Türkiye’nin AB üyeliğinin sorgulandığı, Avrupa Konseyi üyeliğinin denetime alınmasının tartışıldığı bir dönemde, yabancılar burada neden senetlere, değerli kağıtlara talip olsun?
Hiç bir ekonomik mantığı yok.
On beş gün önce, Bakan Zeybekçi o açıklamayı yaptıktan sonra, CHP Tekirdağ milletvekili Faik Öztrak Başbakan Binali Yıldırım’ın yanıtlaması istemiyle soru önergesi veriyor ve soruyor:
“ Piyasaya Varlık Fonu kullanılarak bir müdahale mi yapıldı?”
Varlık Fonu mu?
Yoksa, şu hayalet gibi dolaşan, piyasada nam-ı diğer “herif”, Varlık Fonu mu?

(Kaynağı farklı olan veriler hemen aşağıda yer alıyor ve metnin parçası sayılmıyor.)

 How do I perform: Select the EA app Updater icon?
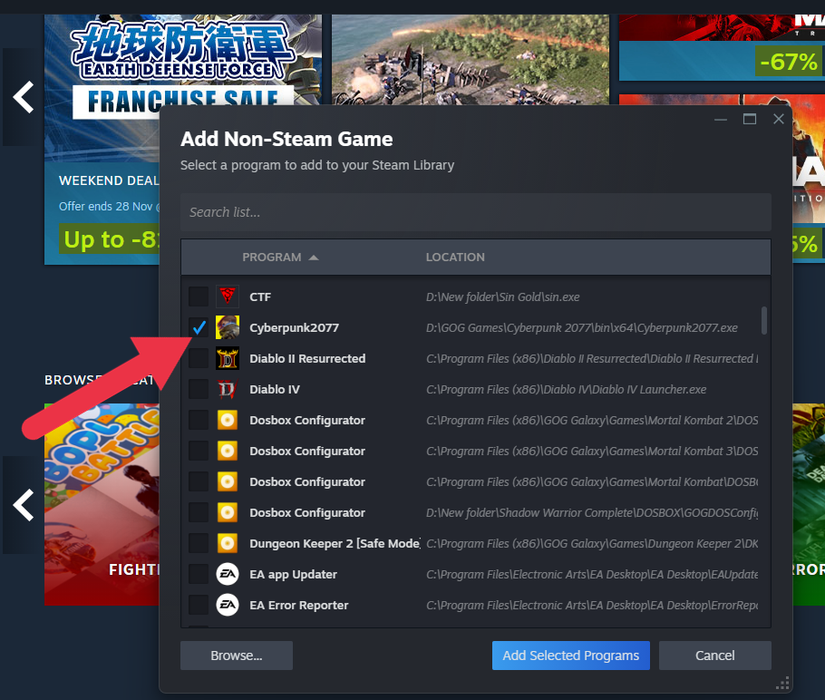224,574
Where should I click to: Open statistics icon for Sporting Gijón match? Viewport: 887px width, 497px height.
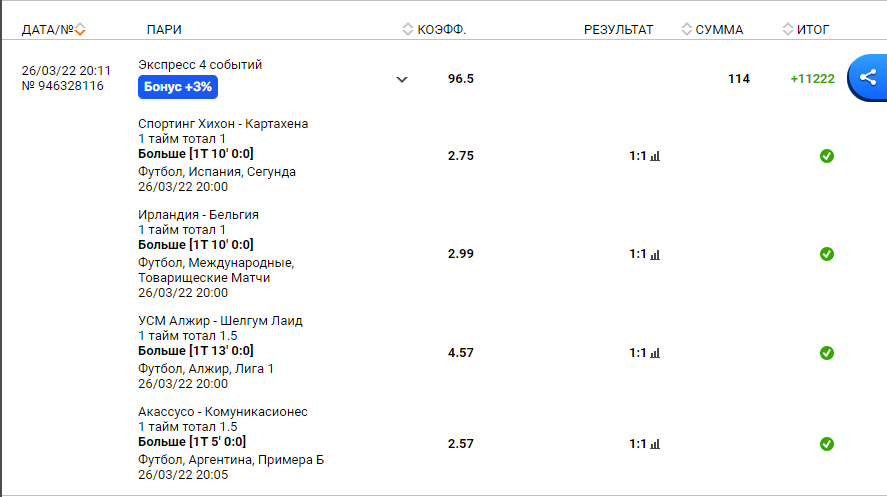[x=655, y=156]
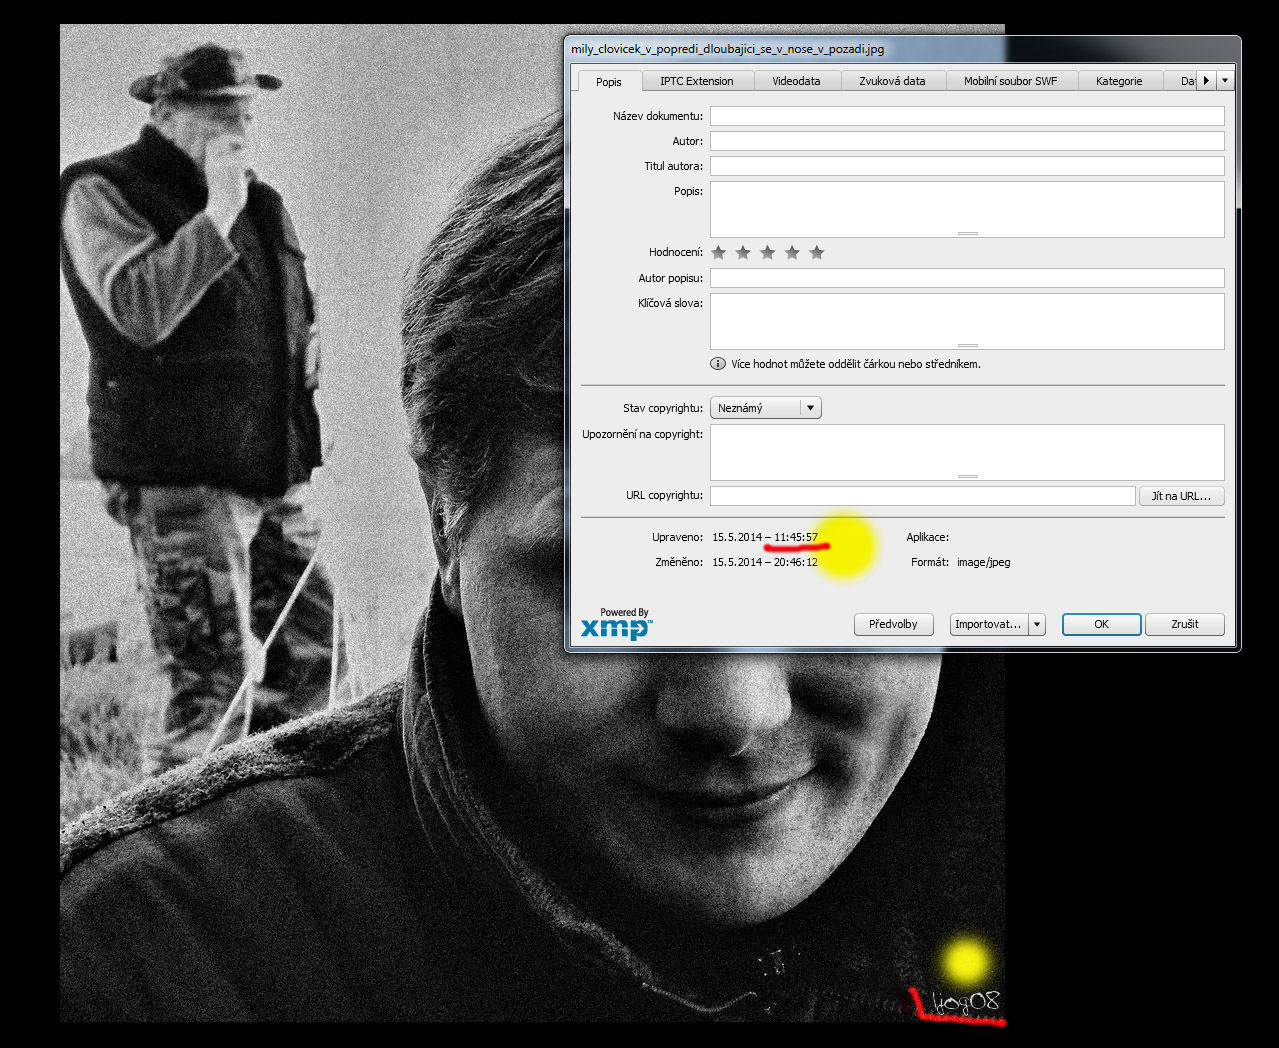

Öztrak devam ediyor sorusunda:
“Resmi veriler, Bakan Zeybekçi’nin, borsadaki artışın ardında yabancı yatırımcıların yoğun talebi olduğu, sözlerini doğrulamıyor.
Borsada tek günde gerçekleşen olağanüstü artışın, özellikle tek bir aracı şirketinden yapılan işlemlerden kaynaklandığı, kamu oyuna yansımış bulunuyor. Sözü geçen aracı şirketin 10 Nisan’da Borsa İstanbul’dan yaptığı 208 milyon lira tutarındaki net alım, en çok işlem yapan ikinci aracı şirketin yaptığı net alımın üç katından fazla oldu”.
Ekonomisi Türkiye’ye benzeyen ülkelerin borsalarında anlamlı bir değişiklik yokken, İstanbul Borsası fırlıyor. Öztrak’ın ifadesiyle:
“Bu yükseliş ‘herif’ (ahbap) bağlantısı olarak bilinen, kimliği belirsiz bir fonun Borsaya müdahale şüphesini beraberinde getiriyor”.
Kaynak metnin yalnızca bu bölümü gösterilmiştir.